Эта история свидетельствует об изворотливости обоих моих родителей и, наверное, о моем собственном характере, поскольку именно ее я избрал, чтобы позабавить или поразить Микки Хааса в тот день на Сто тринадцатой улице. А ведь многие люди предпочитают помалкивать о таких вещах. Мать, кстати, полностью отрицала оригинальную версию встречи с папой. Она утверждала, будто познакомилась с ним на танцах и решила, что он джентльмен. Она никогда не рылась в мусорных баках и никогда ни в кого не стреляла. Она признавала, что ее отец действительно был офицером СС, но очень старательно разъясняла нам, детям, разницу между Ваффен-СС, Альгемайн-СС и собственно СС — людьми, ответственными за лагеря. Ваффен-СС были храбрыми солдатами, они сражались с русскими — этими ужасными коммунистами.
Пустая болтовня. Кому есть дело до этого? Несомненно одно: истина для моих родителей всегда была чрезвычайно эластичной. И это касалось не только давно прошедших дней. Отец и мать нередко кардинально расходились в описании событий вчерашнего вечера. Это быстро сформировало во мне циничное отношение к историческим фактам, что добавляет иронии в мою нынешнюю ситуацию: ведь я, в некотором отношении, пострадал из-за событий четырехсотлетней давности.
Ну, теперь перенесемся вперед лет на двадцать. Как уже сказано, я стал юристом по интеллектуальной собственности, а Микки по-прежнему находится на расстоянии броска камня от того места, где мы впервые встретились: он профессор английской литературы в Колумбийском колледже. Микки обладает большим авторитетом в литературно-критических кругах. Несколько лет назад он возглавлял Ассоциацию современного языка — по-моему, это большое дело; он пользуется уважением (в сочетании с разной степени неприязнью) у большинства групп интерпретаторов, на которые в наши дни распался литературно-критический мир. Предмет его изучения — пьесы Уильяма Шекспира, благодаря чему Микки и познакомился с Булстроудом. Профессор Б., тоже специалист по Шекспиру, работал в Оксфорде, а в Колумбии читал курс лекций.

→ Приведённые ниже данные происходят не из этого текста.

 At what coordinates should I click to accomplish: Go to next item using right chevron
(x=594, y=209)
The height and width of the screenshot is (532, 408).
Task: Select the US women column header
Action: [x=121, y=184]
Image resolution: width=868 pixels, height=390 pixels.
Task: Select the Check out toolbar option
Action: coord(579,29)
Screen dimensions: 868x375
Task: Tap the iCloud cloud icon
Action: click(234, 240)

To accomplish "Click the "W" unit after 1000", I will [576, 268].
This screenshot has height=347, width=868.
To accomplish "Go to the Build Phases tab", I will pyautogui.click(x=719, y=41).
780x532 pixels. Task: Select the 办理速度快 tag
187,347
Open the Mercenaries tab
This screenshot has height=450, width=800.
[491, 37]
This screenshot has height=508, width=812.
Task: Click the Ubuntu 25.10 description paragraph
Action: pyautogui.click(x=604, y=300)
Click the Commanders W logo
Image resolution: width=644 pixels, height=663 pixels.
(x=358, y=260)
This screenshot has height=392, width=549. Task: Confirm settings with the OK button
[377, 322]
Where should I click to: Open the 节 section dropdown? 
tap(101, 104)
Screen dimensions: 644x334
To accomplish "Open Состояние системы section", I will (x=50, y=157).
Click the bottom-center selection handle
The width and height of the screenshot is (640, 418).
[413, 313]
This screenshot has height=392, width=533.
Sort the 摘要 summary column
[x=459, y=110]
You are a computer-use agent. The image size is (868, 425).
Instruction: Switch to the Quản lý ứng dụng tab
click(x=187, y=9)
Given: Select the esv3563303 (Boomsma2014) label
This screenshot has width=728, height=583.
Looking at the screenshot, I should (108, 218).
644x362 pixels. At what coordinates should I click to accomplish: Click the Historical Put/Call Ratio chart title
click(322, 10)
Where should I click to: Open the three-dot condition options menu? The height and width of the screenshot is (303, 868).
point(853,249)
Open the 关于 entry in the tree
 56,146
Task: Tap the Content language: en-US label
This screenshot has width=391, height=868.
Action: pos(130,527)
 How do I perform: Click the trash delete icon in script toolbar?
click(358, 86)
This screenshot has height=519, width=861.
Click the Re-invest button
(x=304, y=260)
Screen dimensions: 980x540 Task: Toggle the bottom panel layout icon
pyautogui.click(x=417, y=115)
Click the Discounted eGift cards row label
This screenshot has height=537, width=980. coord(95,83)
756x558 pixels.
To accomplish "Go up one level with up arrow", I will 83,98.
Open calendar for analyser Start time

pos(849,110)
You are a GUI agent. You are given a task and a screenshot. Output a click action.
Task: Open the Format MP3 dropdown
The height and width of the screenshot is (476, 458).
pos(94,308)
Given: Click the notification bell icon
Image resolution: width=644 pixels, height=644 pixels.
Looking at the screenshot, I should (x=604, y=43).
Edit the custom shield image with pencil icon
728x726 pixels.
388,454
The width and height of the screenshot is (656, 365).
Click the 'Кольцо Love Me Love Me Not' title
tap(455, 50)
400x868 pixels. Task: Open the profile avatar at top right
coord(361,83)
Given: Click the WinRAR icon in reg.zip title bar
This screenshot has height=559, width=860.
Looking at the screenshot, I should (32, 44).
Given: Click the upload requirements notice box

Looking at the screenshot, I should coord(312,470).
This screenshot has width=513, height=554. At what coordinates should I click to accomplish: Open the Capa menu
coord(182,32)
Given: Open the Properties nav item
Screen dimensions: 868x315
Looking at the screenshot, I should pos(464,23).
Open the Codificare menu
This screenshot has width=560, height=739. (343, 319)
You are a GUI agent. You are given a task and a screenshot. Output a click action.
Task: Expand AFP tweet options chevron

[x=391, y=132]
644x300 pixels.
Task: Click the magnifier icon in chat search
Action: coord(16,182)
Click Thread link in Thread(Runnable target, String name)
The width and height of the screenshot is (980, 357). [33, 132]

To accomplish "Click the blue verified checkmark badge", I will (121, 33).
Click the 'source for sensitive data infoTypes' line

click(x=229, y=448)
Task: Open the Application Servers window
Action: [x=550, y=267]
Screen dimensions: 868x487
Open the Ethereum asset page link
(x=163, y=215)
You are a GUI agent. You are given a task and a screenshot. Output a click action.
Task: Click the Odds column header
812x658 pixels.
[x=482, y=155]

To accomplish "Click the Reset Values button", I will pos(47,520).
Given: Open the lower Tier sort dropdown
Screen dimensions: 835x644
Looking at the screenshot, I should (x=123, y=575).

Однажды Булстроуд пришел к Микки и сказал:
— Послушай, старина, нет ли у тебя знакомого юриста по интеллектуальной собственности?
А Микки ему отвечает:
— Вообще-то есть.
Ну, примерно так.
Позвольте мне вспомнить тот день.
11 октября, вторник, прохладная погода не оставляет сомнений в том, что лето кончилось, в воздухе пахнет дождем. Все в плащах, и я тоже. Я почти вижу свой рыжевато-коричневый плащ, висящий на вешалке в углу моего офиса. Офис тесноват, но достаточно удобен. Мы сидим в здании на Мэдисон, и в мое окно видна одна из смотровых площадок кафедрального собора Святого Патрика; это зрелище — почти единственное, что связывает меня с религией моей юности. Офис обставлен в неброском современном стиле, смутно наводящем на мысль о жилище Жан-Люка Пикара[5] на космическом корабле «Энтерпрайз».